Generally, compliance/noncompliance verification requires no additional action (i.e., in-depth review, copying, and/or removal of confidential medical information from the worksite) on behalf of the compliance officer. If additional or more detailed information is required for clarification, or to support a suspected violation, the compliance officer is advised to seek a medical access order (MAO) for obtaining the necessary information from the Director (Medical Records Officer), Office of Occupational Medicine. Also, when a compliance officer anticipates, or if it is known that there may be a problem in gaining access to confidential medical information/medical records, or the employer denies access during the course of the inspection, the compliance officer is advised to obtain an administrative subpoena (from the regional solicitor) in addition to the MAO before looking at any confidential medical information or medical records.

Generally, the Respiratory Protection standard, §1910.134, does not apply. However, placing or storing respirators in areas where they could be contaminated by body fluids constitutes a violation of §1910.134(h)(2)(i) or §1910.139(b)(6), if the respirator is used for protection against tuberculosis.

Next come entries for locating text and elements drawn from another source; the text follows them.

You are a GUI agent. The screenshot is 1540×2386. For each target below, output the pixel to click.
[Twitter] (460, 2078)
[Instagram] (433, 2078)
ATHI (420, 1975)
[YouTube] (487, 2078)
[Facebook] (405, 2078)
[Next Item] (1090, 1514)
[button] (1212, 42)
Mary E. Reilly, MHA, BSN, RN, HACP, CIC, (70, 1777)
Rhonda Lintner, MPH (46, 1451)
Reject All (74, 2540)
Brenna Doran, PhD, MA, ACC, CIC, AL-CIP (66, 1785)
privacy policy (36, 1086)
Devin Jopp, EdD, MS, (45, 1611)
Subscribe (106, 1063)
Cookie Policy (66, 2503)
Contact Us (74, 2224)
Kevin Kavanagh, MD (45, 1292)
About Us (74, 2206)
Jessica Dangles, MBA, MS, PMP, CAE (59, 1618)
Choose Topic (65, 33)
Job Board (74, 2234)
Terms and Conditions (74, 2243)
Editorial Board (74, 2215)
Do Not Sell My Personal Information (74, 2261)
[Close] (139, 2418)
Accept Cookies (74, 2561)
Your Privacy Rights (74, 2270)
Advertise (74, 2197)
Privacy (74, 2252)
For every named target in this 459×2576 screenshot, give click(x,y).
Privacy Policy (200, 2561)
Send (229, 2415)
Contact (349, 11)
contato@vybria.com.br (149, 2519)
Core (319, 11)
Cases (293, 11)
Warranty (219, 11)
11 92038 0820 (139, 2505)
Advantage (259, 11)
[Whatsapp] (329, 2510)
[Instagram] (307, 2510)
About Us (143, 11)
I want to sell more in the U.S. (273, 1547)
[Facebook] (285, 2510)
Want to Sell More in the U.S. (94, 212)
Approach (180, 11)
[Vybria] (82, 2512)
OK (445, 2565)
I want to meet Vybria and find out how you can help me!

The Hazardous Waste Operations and Emergency Response (HAZWOPER) standard, §1910.120, covers four groups of employees: workers at uncontrolled hazardous waste remediation sites; workers at Resource Conservation and Recovery Act (RCRA) permitted hazardous waste treatment, storage and disposal facilities; workers performing corrective actions involving cleanup operations at RCRA sites; and those workers expected to respond to emergencies caused by the uncontrolled release of a hazardous substance.

1. The definition of hazardous substance includes any biological agent or infectious material which may cause disease or death. There are potential scenarios where the bloodborne and HAZWOPER standards may interface, such as: workers involved in cleanup operations at hazardous waste sites involving infectious waste; workers at RCRA permitted incinerators that burn infectious waste; workers at RCRA permitted incinerators that burn infectious waste and that are involved in cleanup operations; and workers responding to an emergency caused by the uncontrolled release of infectious material, e.g., a transportation accident.

2. Employers of employees engaged in these types of activities must comply with the requirements in §1910.120 as well as the bloodborne pathogens standard. If there is a conflict or overlap, the provision that is more protective of employee safety and health applies.
This directive provides guidance for enforcement of the Bloodborne Pathogens standard. The agency’s application of this policy in any particular matter will, however, depend upon all relevant circumstances. For purposes of providing information and guidance, this directive also restates, clarifies, or explains the provisions of the standard. OSHA’s restatement, clarification or explanation of the requirements of the standard does not amend the standard or create new legal duties, obligations or defenses.